Oddly enough, I am thankful for the unusual preponderance of reruns on Broadway stages this fall. Much of the best new theater this season was some of the best new theater of last season. Donald Margulies’s “Time Stands Still,” with Laura Linney and Brian d’Arcy James giving performances as fine as any on Broadway right now, is a rare and welcome return engagement. With the enduring Broadway veterans Bernadette Peters and Elaine Stritch now in the lead roles, Trevor Nunn’s revival of “A Little Night Music” has taken on a bright, bewitching new sheen. “Brief Encounter,” the inventive charmer I caught in both London and San Francisco before it made its way to Brooklyn last season, is thriving on Broadway. And the arrival of the Public Theater’s summer production of “The Merchant of Venice,” with Al Pacino and Lily Rabe squaring off in a climactic scene of spellbinding power, offers reason to cheer, or at least to profitably brood over this troublesome Shakespeare play.

I am grateful that it has been at least 24 hours since I’ve had to read anything at all about the travails of “Spider-Man: Turn Off the Dark,” possibly the most-written-about and least-eagerly-awaited new musical in Broadway history. Here’s hoping the blackout of news on this front will endure through the holiday weekend. If Julie Taymor breaks a nail, I don’t want to hear about it.
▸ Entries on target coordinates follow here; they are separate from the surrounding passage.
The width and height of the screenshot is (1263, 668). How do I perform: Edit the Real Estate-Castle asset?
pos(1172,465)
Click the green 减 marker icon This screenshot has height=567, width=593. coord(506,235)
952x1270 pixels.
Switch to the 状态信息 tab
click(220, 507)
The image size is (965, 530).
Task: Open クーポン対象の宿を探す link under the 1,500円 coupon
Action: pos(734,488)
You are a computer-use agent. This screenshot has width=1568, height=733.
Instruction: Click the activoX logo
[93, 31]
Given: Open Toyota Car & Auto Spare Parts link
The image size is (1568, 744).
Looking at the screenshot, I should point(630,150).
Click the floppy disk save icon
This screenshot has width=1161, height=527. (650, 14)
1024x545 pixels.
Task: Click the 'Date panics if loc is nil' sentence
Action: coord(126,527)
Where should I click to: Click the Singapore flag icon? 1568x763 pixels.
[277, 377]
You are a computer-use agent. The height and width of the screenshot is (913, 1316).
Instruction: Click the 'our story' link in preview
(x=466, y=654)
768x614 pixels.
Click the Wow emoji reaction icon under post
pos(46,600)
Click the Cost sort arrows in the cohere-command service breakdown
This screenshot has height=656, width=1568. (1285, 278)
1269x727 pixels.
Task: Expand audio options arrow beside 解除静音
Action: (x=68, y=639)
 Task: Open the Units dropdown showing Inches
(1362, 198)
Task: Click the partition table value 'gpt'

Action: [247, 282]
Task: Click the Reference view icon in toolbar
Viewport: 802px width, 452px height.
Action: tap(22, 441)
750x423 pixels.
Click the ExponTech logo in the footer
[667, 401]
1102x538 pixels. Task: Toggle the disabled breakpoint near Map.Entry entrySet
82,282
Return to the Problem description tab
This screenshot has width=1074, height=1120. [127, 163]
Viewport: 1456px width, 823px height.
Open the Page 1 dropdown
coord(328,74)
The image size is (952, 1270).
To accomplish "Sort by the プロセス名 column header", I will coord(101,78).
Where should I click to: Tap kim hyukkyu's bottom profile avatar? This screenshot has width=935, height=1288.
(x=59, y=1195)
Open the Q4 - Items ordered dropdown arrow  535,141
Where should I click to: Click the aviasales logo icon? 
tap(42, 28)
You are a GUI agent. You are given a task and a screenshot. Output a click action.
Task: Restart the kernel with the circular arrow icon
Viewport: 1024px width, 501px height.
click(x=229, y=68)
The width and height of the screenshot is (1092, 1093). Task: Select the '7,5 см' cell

While it has not been a rich season for musical theater, thanks should be given for the delicious pairing of Kelli O’Hara and Will Chase in the Encores! production of “Bells Are Ringing.” Although much of this perky musical comedy seems to consist of laborious subplot amplified by filler, Ms. O’Hara and Mr. Chase lit up the stage with their warm charisma, and sang with style, finesse and heart. Someone write them a show, please.

“Women on the Verge of a Nervous Breakdown” ranks among the more piteous misfires of the fall season. But salvation from its numbing hyperactivity arrives in the second act, when Patti LuPone stops the busy traffic of the show with a powerful, keening lament for loves and looks lost, “Invisible,” that made me grateful to have seen the show, despite its disappointments.

This season Broadway got into the business of undermining its own allure by mounting inappropriately overscaled productions of Off Broadway hits like“Driving Miss Daisy” and “A Life in the Theater.” But the strongest new writing appeared on some of the smaller stages in town: Amy Herzog’s pointed family drama “After the Revolution,” at the upstairs space at Playwrights’ Horizons; “Tigers Be Still,” by Kim Rosenstock, part of the Roundabout’s Underground series; and Will Eno’s “Middletown” at the Vineyard Theater.

Mark Rylance: No explanation needed.

Last but by no means least, the enterprising troupe the Civilians reminded us that great theater in New York City is not confined to the narrow strip of self-absorption known as Manhattan. “In the Footprint: The Battle Over Atlantic Yards,” the company’s entertaining, insight-rich show about the controversial redevelopment plan in Brooklyn, restored my faith in the ability of theater artists to engage meaningfully with the world, here and now.

So here’s hoping that with the new year on the horizon the theater season will offer more such rewarding theater to celebrate. Now I just have to clear one last, potentially dispiriting hurdle: “Donny and Marie: A Broadway Christmas.” OK, that was decidedly not in the Thanksgiving spirit. But then again, given the bruising I’ve taken in the past couple of months, it is not out of the question that this festive holiday offering will end up on my top 10 list for the year.

If you are among those efficiently organized folks who have the holiday meal in hand and can spare a few minutes to offer your opinions on the season so far, please chime in. Do you share the view that it’s been an endurance-test fall at the theater? Dispute it? Care to nominate another year as the all-time nadir?

I should note that I have not been able to see absolutely everything that’s opened this fall – my double date with “Angels in America” is still in the future – and would be happy to hear about under-sung productions I might still be able to catch.